Facebook welcomes the “metaverse”: a whole new look for the multi-billion dollar platform that faced major consequences from an incident earlier this year. 

After Facebook’s whistleblower incident that jeopardized the company’s reputation this year, Chief Executive Officer of Facebook Mark Zuckerberg on Thursday made the call to rebrand Facebook as Meta. Along with the name change, the company created a new corporate logo designed like an infinity-shaped symbol.

Zuckerberg said the purpose of the transformation to Meta is to effectively demote Facebook’s namesake service to being just one of the company’s subsidiaries, alongside Instagram and WhatsApp, rather than the overarching brand.  

Focusing on the future of digital technology, Zuckerberg plans to create the ultimate metaverse, which is the unification of disparate digital worlds, and incorporate a shared virtual reality experience. Instead of the current project of connected social apps with their minimal hardware settings, he believes in an entirely new universe. 

“I’ve been thinking a lot about our identity with this new chapter,” Zuckerberg said, speaking at a virtual event on Thursday to showcase Facebook’s technological bets on the future. “Over time, I hope we’re seen as a metaverse company.”

The goal in promoting a metaverse is to bring online social experiences together into a hybrid fashion, where people can connect in an entirely new virtual world. The company said it will let you share immersive experiences with others even when you can’t be together — and do things together you wouldn’t be able to do in person. 

The company revealed this week it will spend about $10 billion over the next year fine tuning the technologies required for building the metaverse.

Zuckerberg provided a demo of the metaverse last week showing a Pixar-like animation that the company hopes to create one day. The demo included users hanging out in space as cartoon-like versions of themselves or fantastical characters.  

Along with the new futuristic approach, Zuckerberg believes renaming the brand will minimize the negative reputation the company continues to face, including how it is used to spread hate speech and misinformation. 

U.S. lawmakers criticized Facebook last month, accusing Zuckerberg of pressing for larger profits while being dismissive about user safety. They demanded regulators investigate whistleblower accusations that the platform harms children’s mental health and stokes divisions.
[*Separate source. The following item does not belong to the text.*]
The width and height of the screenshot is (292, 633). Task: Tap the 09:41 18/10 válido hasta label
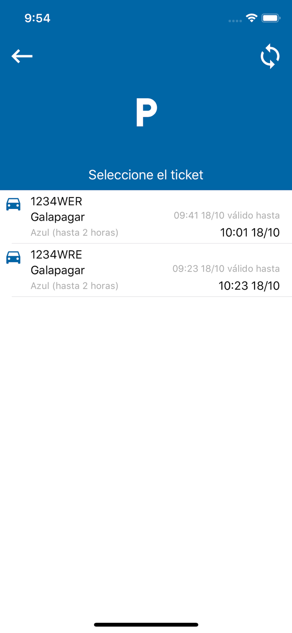(x=227, y=216)
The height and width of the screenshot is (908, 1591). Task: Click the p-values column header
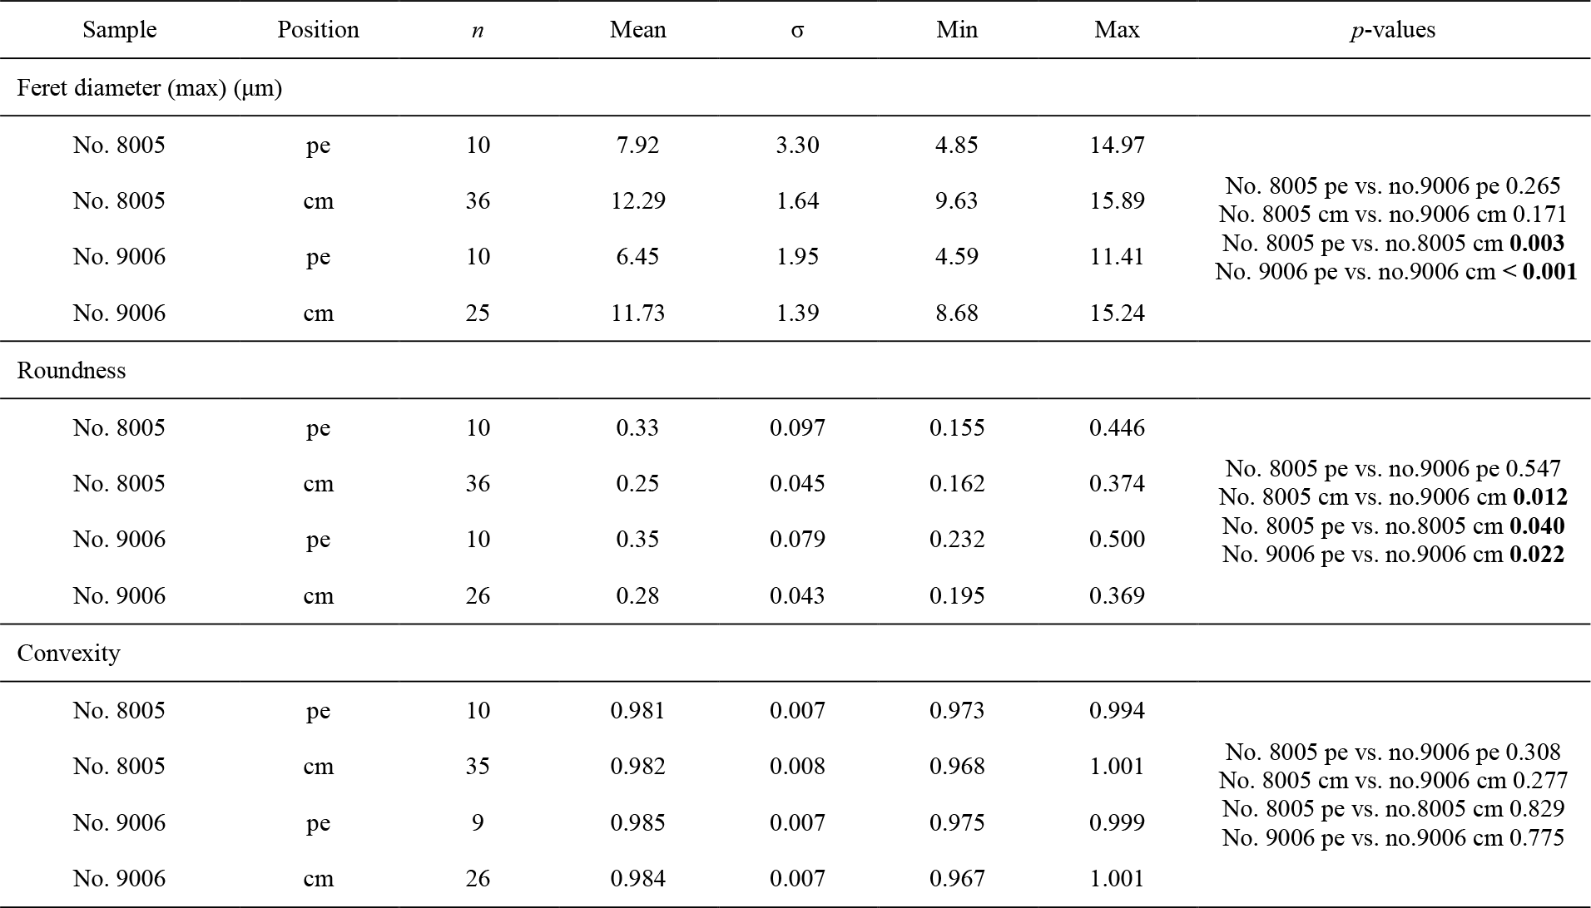tap(1393, 30)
Zuckerberg defended the company in a public Facebook post by saying the accusations didn’t correspond with Facebook’s goals. 

“The argument that we deliberately push content that makes people angry for profit is deeply illogical,” he wrote. “We make money from ads, and advertisers consistently tell us they don’t want their ads next to harmful or angry content. And I don’t know any tech company that sets out to build products that make people angry or depressed.” 

Frances Haugen, former product manager on the civic misinformation team at Facebook, appeared last month on the CBS television program “60 Minutes,” revealing her identity as the whistleblower. She unveiled tens of thousands of private documents that helped justify allegations in a Wall Street Journal investigation and a Senate hearing on Instagram’s harm to teen girls. 

Haugen said Zuckerberg should step down from his position at the company he built.“I think it is unlikely the company will change if he remains the CEO,” said Haugen. “And I hope that he can see that there is so much good that he could do in the world and maybe it’s a chance for someone else to maybe take the reins.”

Haugen also addressed the company’s change to Meta. 

“I find it unconscionable that, as you read through the documents, it states very clearly there needs to be more resources on very basic safety systems. And instead of investing on making sure that our platforms are a minimal level of safe, they’re about to invest ten thousand engineers in video games and I can’t imagine how this makes sense,” Haugen said.